Eventually, however, she broke under the weight of his glare. With the rumpled Ari doing his best to be invisible she spoke softly, almost dully.
"It's called a bunch of different things," she said. "Familial hypertrophic cardiomyopathy, inherited cardiomyopathy, genetic—but it all means the same condition. Essentially, my heart muscle has the predisposition to…well, to weaken and die. My dad has the condition, my brother too. I was checked out once, when I was eighteen, and I was fine. Really, I was." Her words picked up speed as she seemed to force them all into the open. "But I'm supposed to get checked every six months or something crazy, and it started consuming my whole life. When I got to college, I stopped getting checked. So I honestly don't know how healthy I am. And, well—I worry, of course. But at least I keep living, too." Her eyes flashed toward him. "I feel fine though. I do. I mean, I passed out, but I'm fine."
"You do that a lot? Pass out?" Stefan kept his words short and to the point, if only to keep a handle on his fury. At himself, at her, at the gods for allowing someone so vivacious, so full of life to suffer such an insidious threat.
"No!" she shook her head firmly. "Seriously, no. I—I got dehydrated today, and I couldn't seem to catch back up."

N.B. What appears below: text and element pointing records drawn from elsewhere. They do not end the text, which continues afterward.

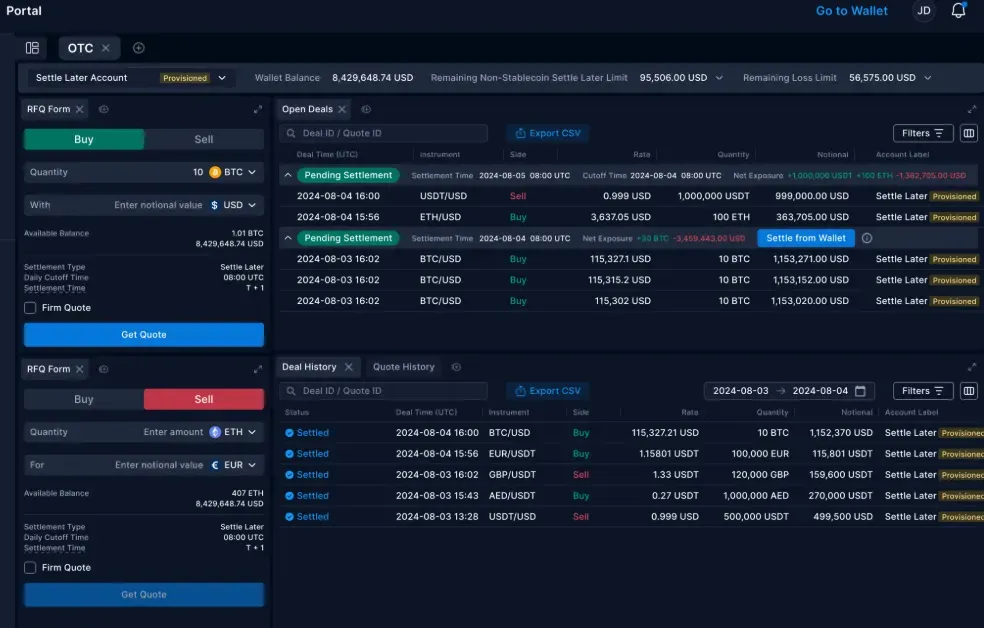Image resolution: width=984 pixels, height=628 pixels.
Task: Switch the lower RFQ form to Buy
Action: 83,399
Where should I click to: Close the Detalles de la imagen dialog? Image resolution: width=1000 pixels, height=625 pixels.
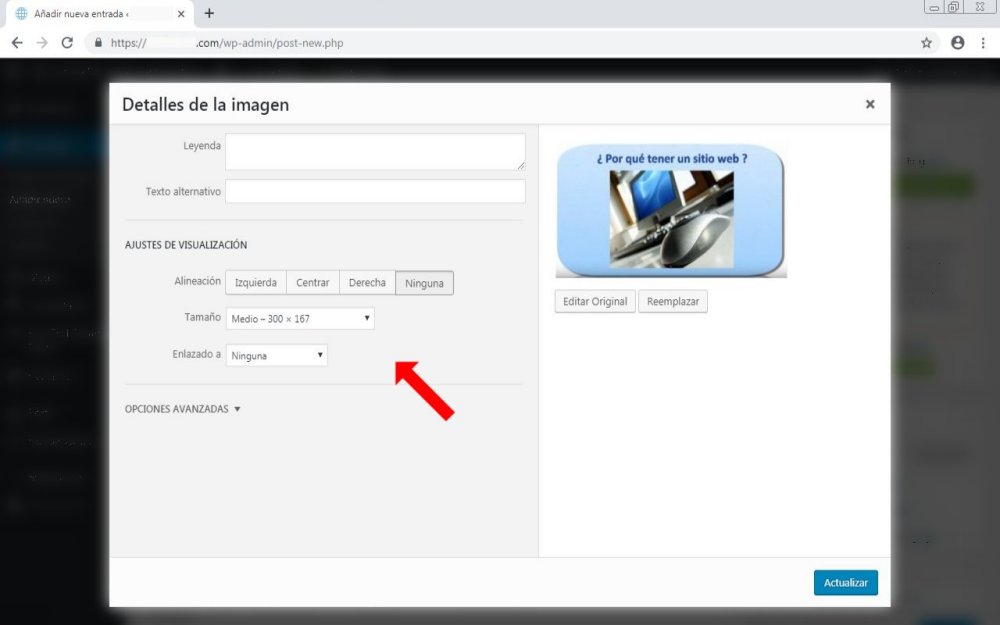pyautogui.click(x=870, y=104)
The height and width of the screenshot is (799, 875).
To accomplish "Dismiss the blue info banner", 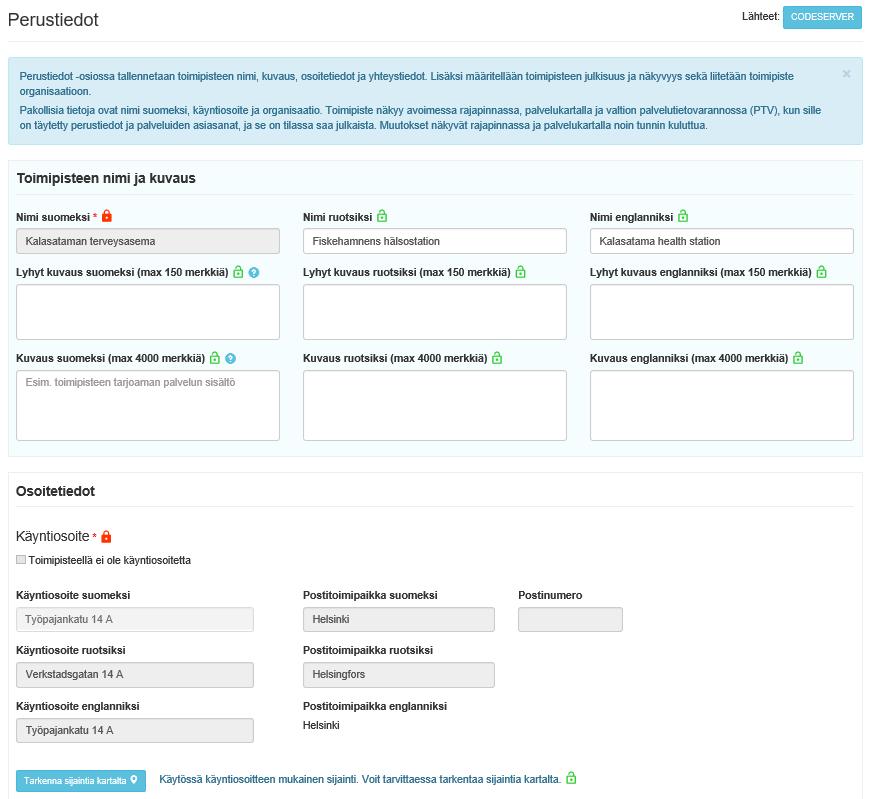I will (x=846, y=74).
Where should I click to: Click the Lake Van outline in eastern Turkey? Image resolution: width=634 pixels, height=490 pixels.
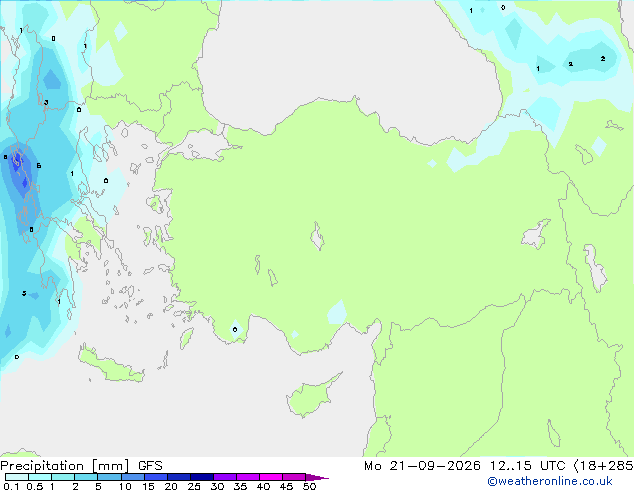tap(537, 234)
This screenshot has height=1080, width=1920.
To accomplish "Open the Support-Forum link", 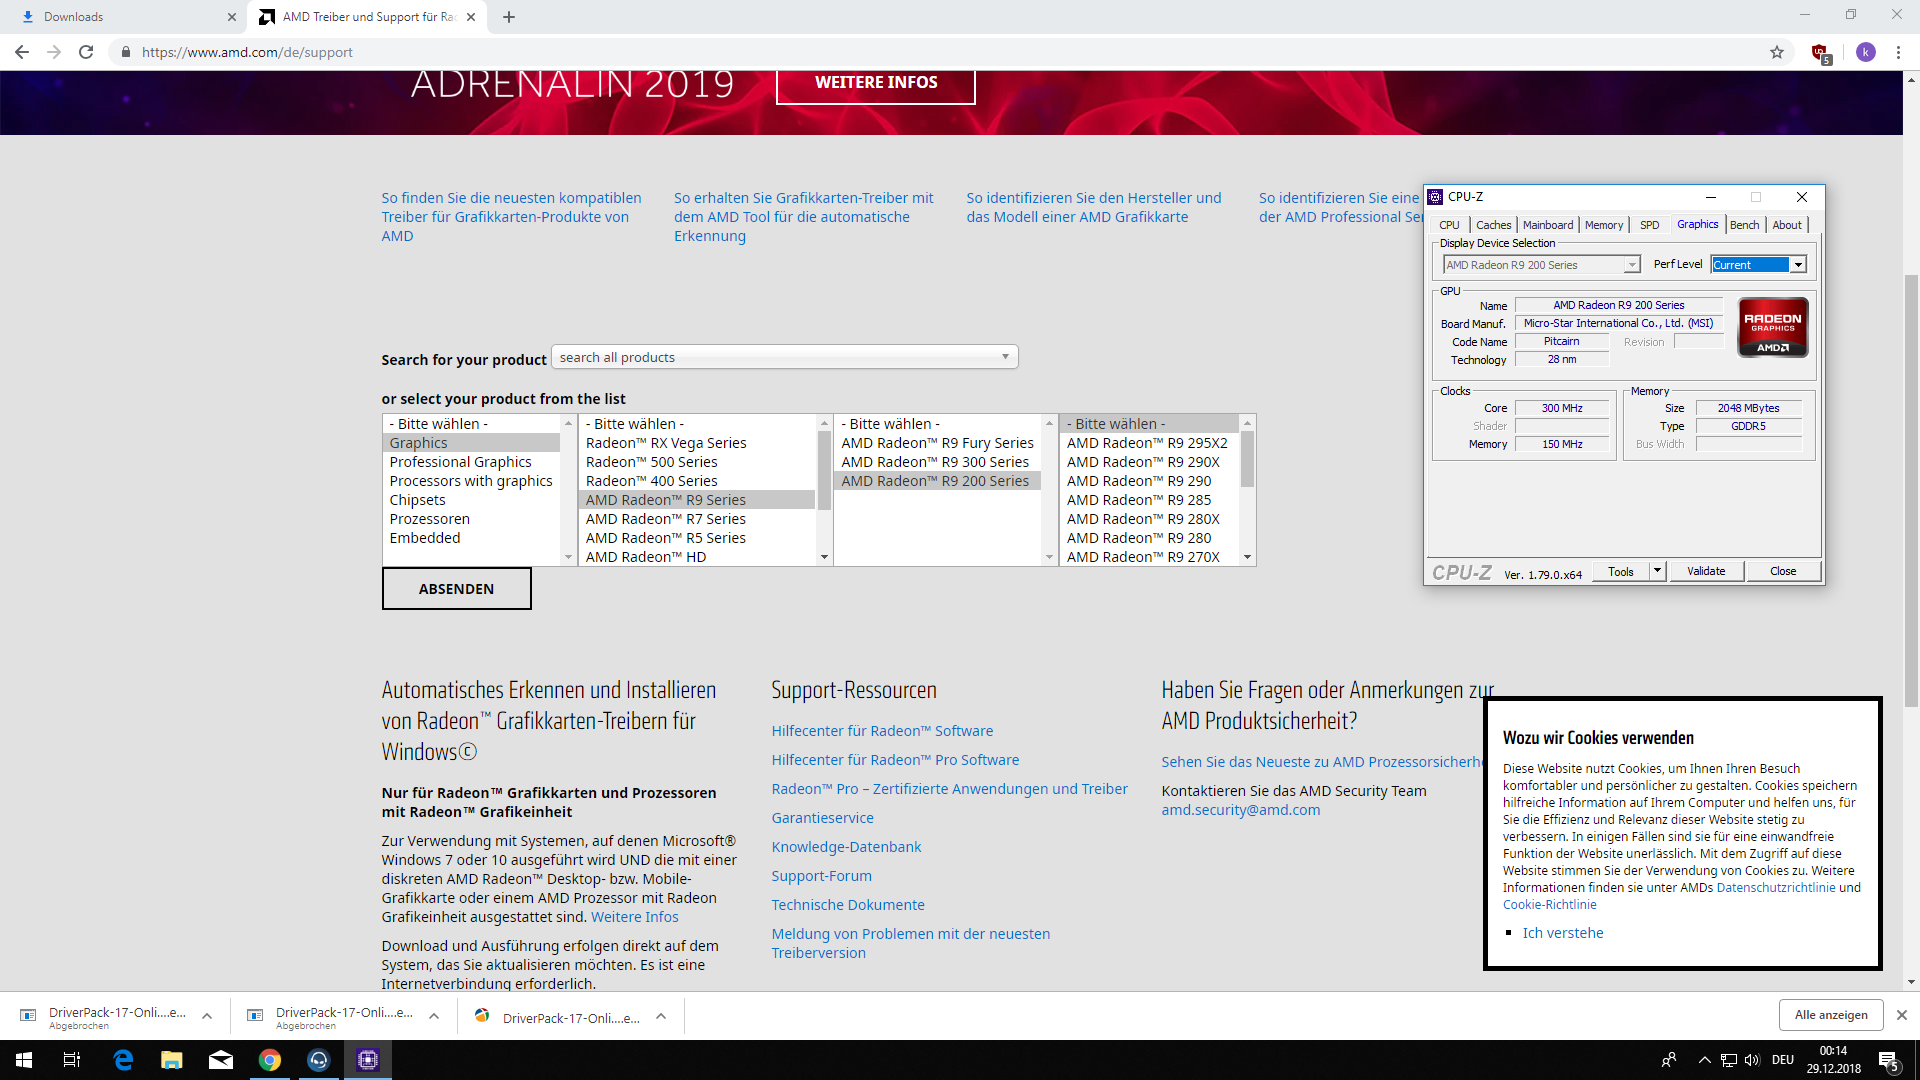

"And you dropped your water bottle." Stefan passed his hand over his eyes. "I should have given you mine." Anger and a need for answers swamped him, but the car was already slowing, the lights, smells, and sounds of the marina filling the limo as they cruised toward the yacht. He'd have time to grill Nicki later. And then make sure she got checked out the first moment possible.
He understood the idea of not wanting to live with constant fear. But fear could be managed. The unknown couldn't.
Stefan glanced at Ari and tried again to gently jostle a memory. "You're comfortable traveling with us, Mr. Stavros? You don't need to contact anyone?"
Now Ari's expression turned a bit wan. "There's no one here who will miss me," he said. A look of stark terror crossed his face as a sudden realization dawned. "I don't have a wife or anything, do I? Or a girlfriend—children?"
His anguish was so immediate that Stefan's heart twisted, and Nicki's face softened with understanding and shared pain. To forget everything...
"No," Stefan said quietly. "You weren't married, and to my knowledge had no steady girlfriend. Your work kept you busy. You had no children either."
"Thank God." Ari sank his head back against the limo seat. "I don't know how long I've been gone, exactly. It was summer when I was taken, and it's summer again—that's as close as I can get."
"Almost exactly a year, yes," Stefan supplied, then tempered his words at Ari's wan expression. "But now you're going home."
The car stopped. Stefan stepped out of the limo, then handed out Nicki, his gaze warning her to stay quiet as Ari emerged from the car. She nodded, though she was clearly confused, and she didn't object when he held out his hand for hers.
Good. He didn't think he was going to let go of Nicki Clark any time soon. She'd have to get used to that idea.